Australia is one of the largest gas exporters in the world, but we pay some of the highest prices for our own gas.
It's also a fossil fuel that's driving climate change.
Addressing climate change is the biggest challenge facing our community.
In Hawkesbury, NSW, and for many communities around Australia, climate change means more extreme summer temperatures, longer drought periods and bushfire seasons, and floods.
As mayor of Hawkesbury City, on the north-western outskirts of Sydney, I'm proud to say that we're doing our bit to get to net-zero emissions by 2030 by driving action and innovation across the community to lower greenhouse gas emissions and costs.
Council is now sourcing 100 per cent renewable energy for its large sites.
This will save $2.5 million over 10 years and reduce carbon emissions by 67,000 tonnes.
That's the equivalent of taking more than 14,500 cars off the road for one year.
We're also switching from gas to clean energy because we know the business case stacks up.
A new Climate Council report Path to Zero: How NSW can kick the gas habit finds NSW can reduce gas usage by 75 per cent in just 15 years, largely by supporting households and businesses to switch to cheaper and more efficient electric appliances.
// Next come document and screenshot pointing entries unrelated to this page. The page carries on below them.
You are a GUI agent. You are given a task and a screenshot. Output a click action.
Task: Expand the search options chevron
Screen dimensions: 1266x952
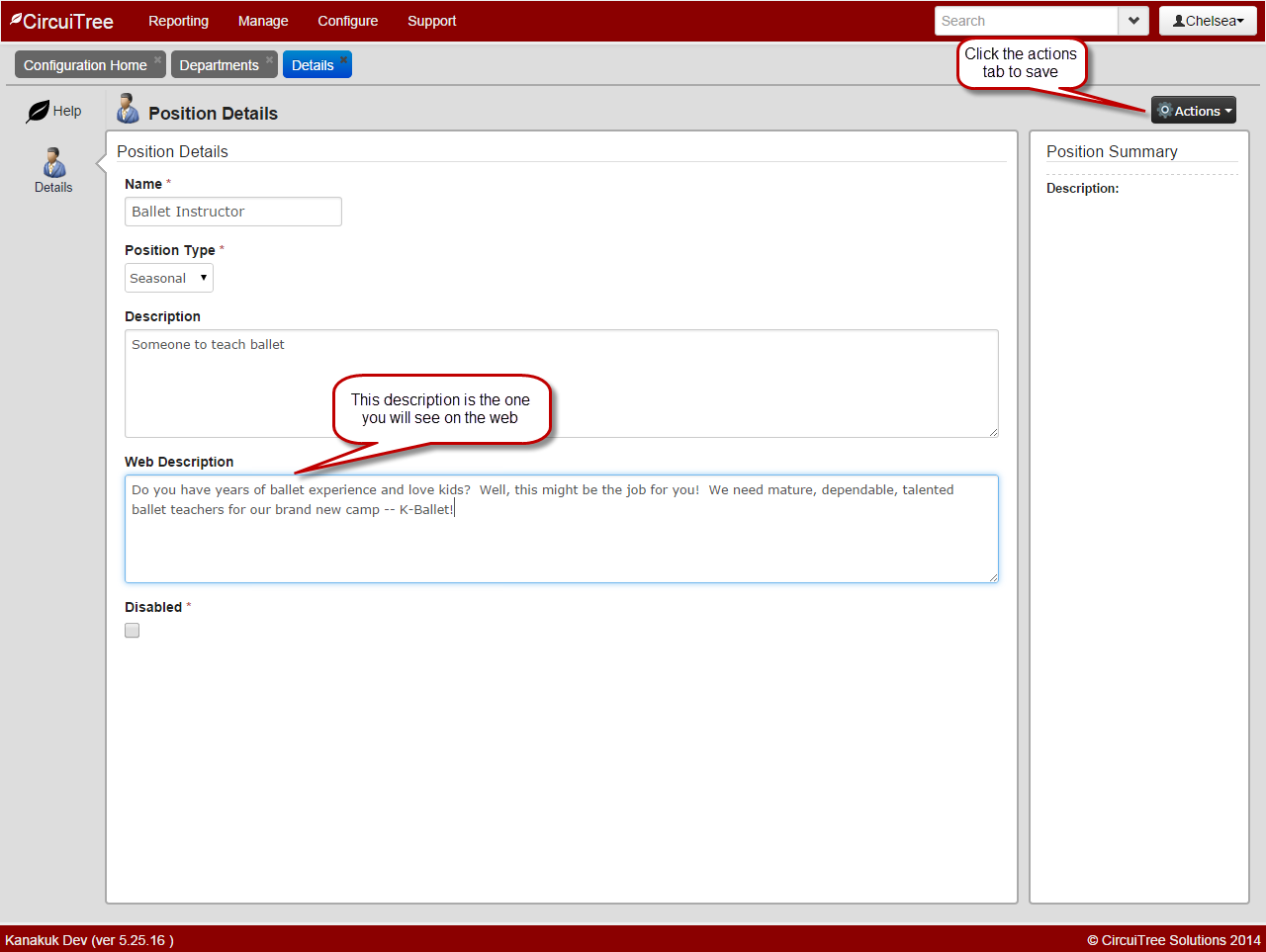tap(1133, 21)
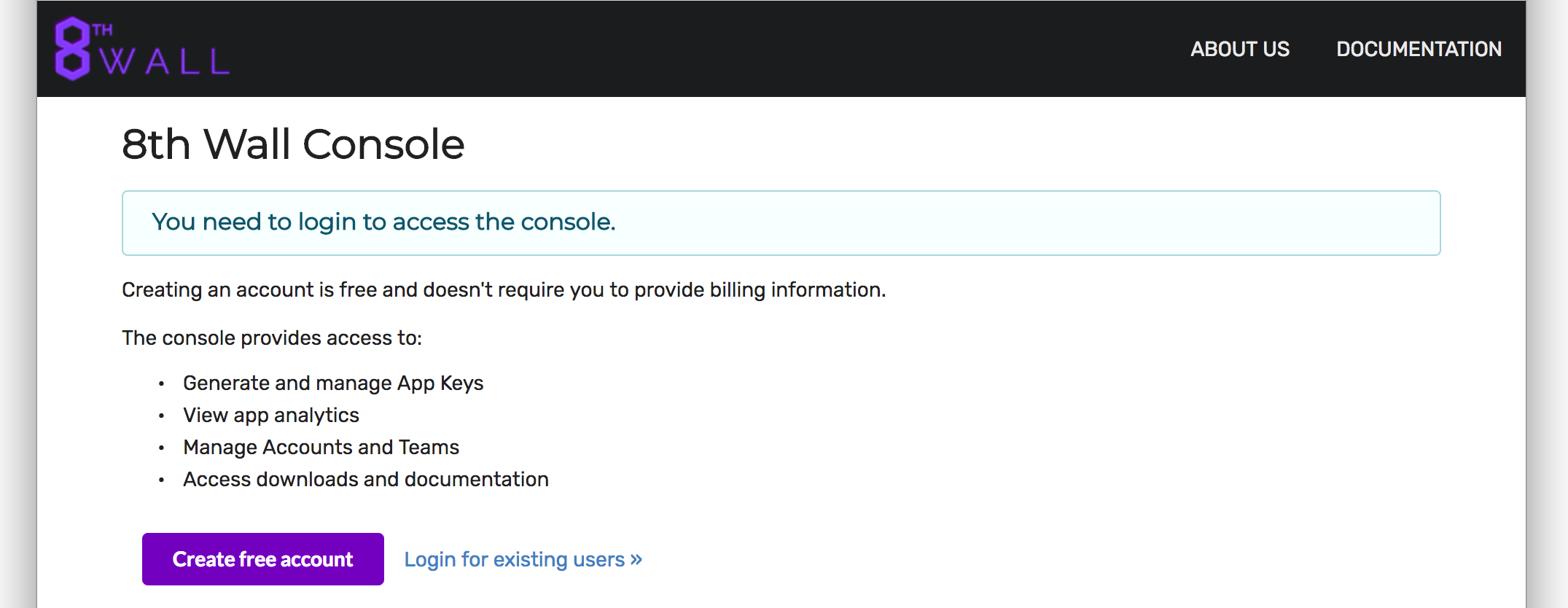
Task: Click the bullet beside View app analytics
Action: [x=162, y=416]
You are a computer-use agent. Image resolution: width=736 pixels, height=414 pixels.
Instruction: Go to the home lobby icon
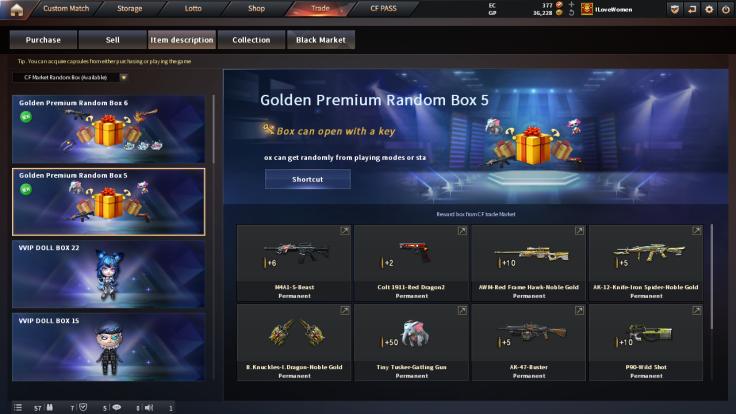(16, 9)
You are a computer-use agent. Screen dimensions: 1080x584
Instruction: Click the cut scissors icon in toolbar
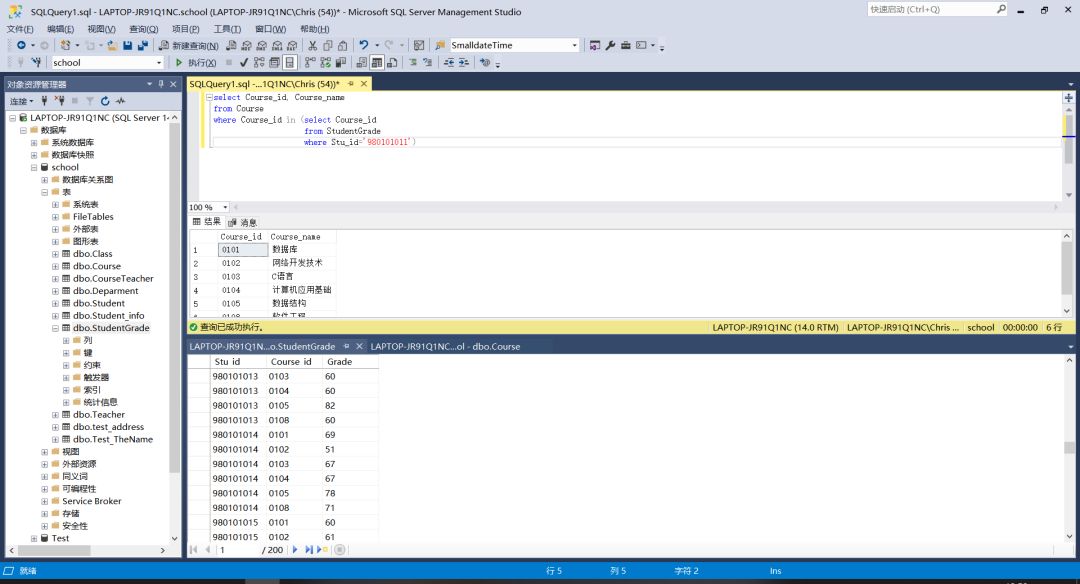[x=313, y=46]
Homes and commercial buildings are responsible for almost half of NSW's gas use.
The report finds if the NSW Government commits funding to support households to replace gas appliances with cheaper electric alternatives, and provides low-interest loans to assist businesses and local government to fund renovations that reduce gas use, the demand for gas in these sectors could be virtually eliminated by the early 2030s.
Council will soon shift a swimming pool from gas to renewable electricity.
By replacing our existing air handling unit and boiler system with a reverse cycle air conditioning system, we will reduce energy consumption by 44 per cent and energy costs by 25 per cent, saving $33,500 every year.
These are actions that create healthier, more affordable, and more efficient homes and businesses.
With the NSW Government's recent impressive show of climate ambition through ramping up its 2030 emissions reduction target to 50 per cent, I look forward with anticipation to see what comes next.
Patrick Conolly is mayor of Hawkesbury City, north-west of Sydney.